::: Extracted records :::

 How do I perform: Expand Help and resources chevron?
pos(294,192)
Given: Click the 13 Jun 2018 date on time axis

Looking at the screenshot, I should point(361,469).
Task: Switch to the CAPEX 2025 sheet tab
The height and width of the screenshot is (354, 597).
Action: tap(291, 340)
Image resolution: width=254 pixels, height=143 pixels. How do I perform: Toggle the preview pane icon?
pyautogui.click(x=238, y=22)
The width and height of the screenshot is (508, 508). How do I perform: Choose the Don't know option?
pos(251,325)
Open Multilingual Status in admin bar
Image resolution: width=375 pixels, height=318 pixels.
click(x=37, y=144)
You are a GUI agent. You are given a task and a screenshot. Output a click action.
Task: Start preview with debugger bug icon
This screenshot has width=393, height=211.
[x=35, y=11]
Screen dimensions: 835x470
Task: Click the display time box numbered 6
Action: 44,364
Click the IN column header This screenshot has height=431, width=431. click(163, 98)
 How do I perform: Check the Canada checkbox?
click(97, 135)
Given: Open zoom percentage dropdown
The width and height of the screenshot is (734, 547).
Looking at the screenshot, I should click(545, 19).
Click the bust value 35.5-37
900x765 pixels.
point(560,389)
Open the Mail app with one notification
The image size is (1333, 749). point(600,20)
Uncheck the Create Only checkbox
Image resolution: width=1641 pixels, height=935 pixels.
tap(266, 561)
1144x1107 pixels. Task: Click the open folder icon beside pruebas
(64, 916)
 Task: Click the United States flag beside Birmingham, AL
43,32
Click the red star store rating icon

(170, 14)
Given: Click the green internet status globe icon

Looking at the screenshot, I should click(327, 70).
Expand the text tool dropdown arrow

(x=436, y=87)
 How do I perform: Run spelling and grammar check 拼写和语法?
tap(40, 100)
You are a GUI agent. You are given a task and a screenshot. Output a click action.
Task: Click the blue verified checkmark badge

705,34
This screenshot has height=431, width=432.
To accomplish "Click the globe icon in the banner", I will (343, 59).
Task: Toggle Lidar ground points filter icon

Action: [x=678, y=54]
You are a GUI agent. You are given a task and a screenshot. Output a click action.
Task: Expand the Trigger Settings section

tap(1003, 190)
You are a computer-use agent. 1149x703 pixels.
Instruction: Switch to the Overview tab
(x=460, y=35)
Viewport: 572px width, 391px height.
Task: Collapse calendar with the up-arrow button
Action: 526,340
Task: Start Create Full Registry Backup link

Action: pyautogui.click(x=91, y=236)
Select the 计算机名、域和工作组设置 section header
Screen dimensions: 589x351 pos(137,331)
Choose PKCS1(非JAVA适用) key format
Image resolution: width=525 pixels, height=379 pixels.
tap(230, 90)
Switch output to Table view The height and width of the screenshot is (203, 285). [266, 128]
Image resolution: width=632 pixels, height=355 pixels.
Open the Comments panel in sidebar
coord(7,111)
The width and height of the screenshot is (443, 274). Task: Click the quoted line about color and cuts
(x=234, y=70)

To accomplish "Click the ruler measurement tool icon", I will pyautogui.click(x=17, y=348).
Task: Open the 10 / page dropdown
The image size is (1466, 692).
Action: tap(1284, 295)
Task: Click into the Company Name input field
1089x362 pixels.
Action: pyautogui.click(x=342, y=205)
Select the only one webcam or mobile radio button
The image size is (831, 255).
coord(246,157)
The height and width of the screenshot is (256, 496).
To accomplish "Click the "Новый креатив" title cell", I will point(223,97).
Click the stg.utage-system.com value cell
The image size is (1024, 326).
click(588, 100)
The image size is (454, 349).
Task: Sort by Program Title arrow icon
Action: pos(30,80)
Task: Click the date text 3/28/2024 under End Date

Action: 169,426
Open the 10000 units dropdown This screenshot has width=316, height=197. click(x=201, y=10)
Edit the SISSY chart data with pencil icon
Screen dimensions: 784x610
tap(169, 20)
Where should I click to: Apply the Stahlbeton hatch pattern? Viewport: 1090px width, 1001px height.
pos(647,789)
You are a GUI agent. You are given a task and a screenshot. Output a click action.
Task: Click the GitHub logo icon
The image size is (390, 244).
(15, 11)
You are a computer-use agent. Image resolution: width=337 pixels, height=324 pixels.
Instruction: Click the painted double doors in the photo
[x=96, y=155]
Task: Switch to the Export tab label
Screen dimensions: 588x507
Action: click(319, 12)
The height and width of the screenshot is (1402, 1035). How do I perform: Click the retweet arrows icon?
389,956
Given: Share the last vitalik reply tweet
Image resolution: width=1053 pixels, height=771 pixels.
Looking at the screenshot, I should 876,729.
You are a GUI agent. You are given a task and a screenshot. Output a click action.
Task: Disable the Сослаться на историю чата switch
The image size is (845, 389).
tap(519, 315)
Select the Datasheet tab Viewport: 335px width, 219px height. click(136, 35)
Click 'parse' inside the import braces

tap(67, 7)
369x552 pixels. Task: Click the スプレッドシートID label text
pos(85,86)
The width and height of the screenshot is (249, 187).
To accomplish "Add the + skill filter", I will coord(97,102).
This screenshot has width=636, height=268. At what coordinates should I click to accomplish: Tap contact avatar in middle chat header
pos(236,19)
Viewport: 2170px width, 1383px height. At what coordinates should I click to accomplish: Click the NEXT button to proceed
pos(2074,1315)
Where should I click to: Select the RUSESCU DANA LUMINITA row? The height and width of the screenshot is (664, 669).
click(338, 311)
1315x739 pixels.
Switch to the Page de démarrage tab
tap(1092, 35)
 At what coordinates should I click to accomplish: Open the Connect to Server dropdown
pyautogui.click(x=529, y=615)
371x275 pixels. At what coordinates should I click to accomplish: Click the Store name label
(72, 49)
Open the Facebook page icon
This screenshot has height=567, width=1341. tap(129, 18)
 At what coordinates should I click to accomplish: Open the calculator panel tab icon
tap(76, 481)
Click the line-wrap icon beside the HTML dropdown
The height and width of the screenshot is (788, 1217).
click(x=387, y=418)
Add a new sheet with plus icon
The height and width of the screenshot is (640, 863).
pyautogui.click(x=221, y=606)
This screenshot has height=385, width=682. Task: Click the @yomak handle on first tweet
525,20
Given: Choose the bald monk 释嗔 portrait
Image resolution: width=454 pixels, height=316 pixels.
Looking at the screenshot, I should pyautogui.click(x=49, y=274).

:::

§ What is being asked:
Please recast all of the records above as a numbered list, leaving out any blank lines.

§ Full answer:
1.  How do I perform: Expand Help and resources chevron?
2. pos(294,192)
3. Given: Click the 13 Jun 2018 date on time axis
4. Looking at the screenshot, I should point(361,469).
5. Task: Switch to the CAPEX 2025 sheet tab
6. The height and width of the screenshot is (354, 597).
7. Action: tap(291, 340)
8. Image resolution: width=254 pixels, height=143 pixels. How do I perform: Toggle the preview pane icon?
9. pyautogui.click(x=238, y=22)
10. The width and height of the screenshot is (508, 508). How do I perform: Choose the Don't know option?
11. pos(251,325)
12. Open Multilingual Status in admin bar
13. Image resolution: width=375 pixels, height=318 pixels.
14. click(x=37, y=144)
15. You are a GUI agent. You are given a task and a screenshot. Output a click action.
16. Task: Start preview with debugger bug icon
17. This screenshot has width=393, height=211.
18. [x=35, y=11]
19. Screen dimensions: 835x470
20. Task: Click the display time box numbered 6
21. Action: 44,364
22. Click the IN column header This screenshot has height=431, width=431. click(163, 98)
23.  How do I perform: Check the Canada checkbox?
24. click(97, 135)
25. Given: Open zoom percentage dropdown
26. The width and height of the screenshot is (734, 547).
27. Looking at the screenshot, I should click(545, 19).
28. Click the bust value 35.5-37
29. 900x765 pixels.
30. point(560,389)
31. Open the Mail app with one notification
32. The image size is (1333, 749). point(600,20)
33. Uncheck the Create Only checkbox
34. Image resolution: width=1641 pixels, height=935 pixels.
35. tap(266, 561)
36. 1144x1107 pixels. Task: Click the open folder icon beside pruebas
37. (64, 916)
38.  Task: Click the United States flag beside Birmingham, AL
39. 43,32
40. Click the red star store rating icon
41. (170, 14)
42. Given: Click the green internet status globe icon
43. Looking at the screenshot, I should click(327, 70).
44. Expand the text tool dropdown arrow
45. (x=436, y=87)
46.  How do I perform: Run spelling and grammar check 拼写和语法?
47. tap(40, 100)
48. You are a GUI agent. You are given a task and a screenshot. Output a click action.
49. Task: Click the blue verified checkmark badge
50. 705,34
51. This screenshot has height=431, width=432.
52. To accomplish "Click the globe icon in the banner", I will (343, 59).
53. Task: Toggle Lidar ground points filter icon
54. Action: [x=678, y=54]
55. You are a GUI agent. You are given a task and a screenshot. Output a click action.
56. Task: Expand the Trigger Settings section
57. tap(1003, 190)
58. You are a computer-use agent. 1149x703 pixels.
59. Instruction: Switch to the Overview tab
60. (x=460, y=35)
61. Viewport: 572px width, 391px height.
62. Task: Collapse calendar with the up-arrow button
63. Action: 526,340
64. Task: Start Create Full Registry Backup link
65. Action: pyautogui.click(x=91, y=236)
66. Select the 计算机名、域和工作组设置 section header
67. Screen dimensions: 589x351 pos(137,331)
68. Choose PKCS1(非JAVA适用) key format
69. Image resolution: width=525 pixels, height=379 pixels.
70. tap(230, 90)
71. Switch output to Table view The height and width of the screenshot is (203, 285). [266, 128]
72. Image resolution: width=632 pixels, height=355 pixels.
73. Open the Comments panel in sidebar
74. coord(7,111)
75. The width and height of the screenshot is (443, 274). Task: Click the quoted line about color and cuts
76. (x=234, y=70)
77. To accomplish "Click the ruler measurement tool icon", I will pyautogui.click(x=17, y=348).
78. Task: Open the 10 / page dropdown
79. The image size is (1466, 692).
80. Action: tap(1284, 295)
81. Task: Click into the Company Name input field
82. 1089x362 pixels.
83. Action: pyautogui.click(x=342, y=205)
84. Select the only one webcam or mobile radio button
85. The image size is (831, 255).
86. coord(246,157)
87. The height and width of the screenshot is (256, 496).
88. To accomplish "Click the "Новый креатив" title cell", I will point(223,97).
89. Click the stg.utage-system.com value cell
90. The image size is (1024, 326).
91. click(588, 100)
92. The image size is (454, 349).
93. Task: Sort by Program Title arrow icon
94. Action: pos(30,80)
95. Task: Click the date text 3/28/2024 under End Date
96. Action: 169,426
97. Open the 10000 units dropdown This screenshot has width=316, height=197. click(x=201, y=10)
98. Edit the SISSY chart data with pencil icon
99. Screen dimensions: 784x610
100. tap(169, 20)
101. Where should I click to: Apply the Stahlbeton hatch pattern? Viewport: 1090px width, 1001px height.
102. pos(647,789)
103. You are a GUI agent. You are given a task and a screenshot. Output a click action.
104. Task: Click the GitHub logo icon
105. The image size is (390, 244).
106. (15, 11)
107. You are a computer-use agent. Image resolution: width=337 pixels, height=324 pixels.
108. Instruction: Click the painted double doors in the photo
109. [x=96, y=155]
110. Task: Switch to the Export tab label
111. Screen dimensions: 588x507
112. Action: click(319, 12)
113. The height and width of the screenshot is (1402, 1035). How do I perform: Click the retweet arrows icon?
114. 389,956
115. Given: Share the last vitalik reply tweet
116. Image resolution: width=1053 pixels, height=771 pixels.
117. Looking at the screenshot, I should 876,729.
118. You are a GUI agent. You are given a task and a screenshot. Output a click action.
119. Task: Disable the Сослаться на историю чата switch
120. The image size is (845, 389).
121. tap(519, 315)
122. Select the Datasheet tab Viewport: 335px width, 219px height. click(136, 35)
123. Click 'parse' inside the import braces
124. tap(67, 7)
125. 369x552 pixels. Task: Click the スプレッドシートID label text
126. pos(85,86)
127. The width and height of the screenshot is (249, 187).
128. To accomplish "Add the + skill filter", I will coord(97,102).
129. This screenshot has width=636, height=268. At what coordinates should I click to accomplish: Tap contact avatar in middle chat header
130. pos(236,19)
131. Viewport: 2170px width, 1383px height. At what coordinates should I click to accomplish: Click the NEXT button to proceed
132. pos(2074,1315)
133. Where should I click to: Select the RUSESCU DANA LUMINITA row? The height and width of the screenshot is (664, 669).
134. click(338, 311)
135. 1315x739 pixels.
136. Switch to the Page de démarrage tab
137. tap(1092, 35)
138.  At what coordinates should I click to accomplish: Open the Connect to Server dropdown
139. pyautogui.click(x=529, y=615)
140. 371x275 pixels. At what coordinates should I click to accomplish: Click the Store name label
141. (72, 49)
142. Open the Facebook page icon
143. This screenshot has height=567, width=1341. tap(129, 18)
144.  At what coordinates should I click to accomplish: Open the calculator panel tab icon
145. tap(76, 481)
146. Click the line-wrap icon beside the HTML dropdown
147. The height and width of the screenshot is (788, 1217).
148. click(x=387, y=418)
149. Add a new sheet with plus icon
150. The height and width of the screenshot is (640, 863).
151. pyautogui.click(x=221, y=606)
152. This screenshot has height=385, width=682. Task: Click the @yomak handle on first tweet
153. 525,20
154. Given: Choose the bald monk 释嗔 portrait
155. Image resolution: width=454 pixels, height=316 pixels.
156. Looking at the screenshot, I should pyautogui.click(x=49, y=274).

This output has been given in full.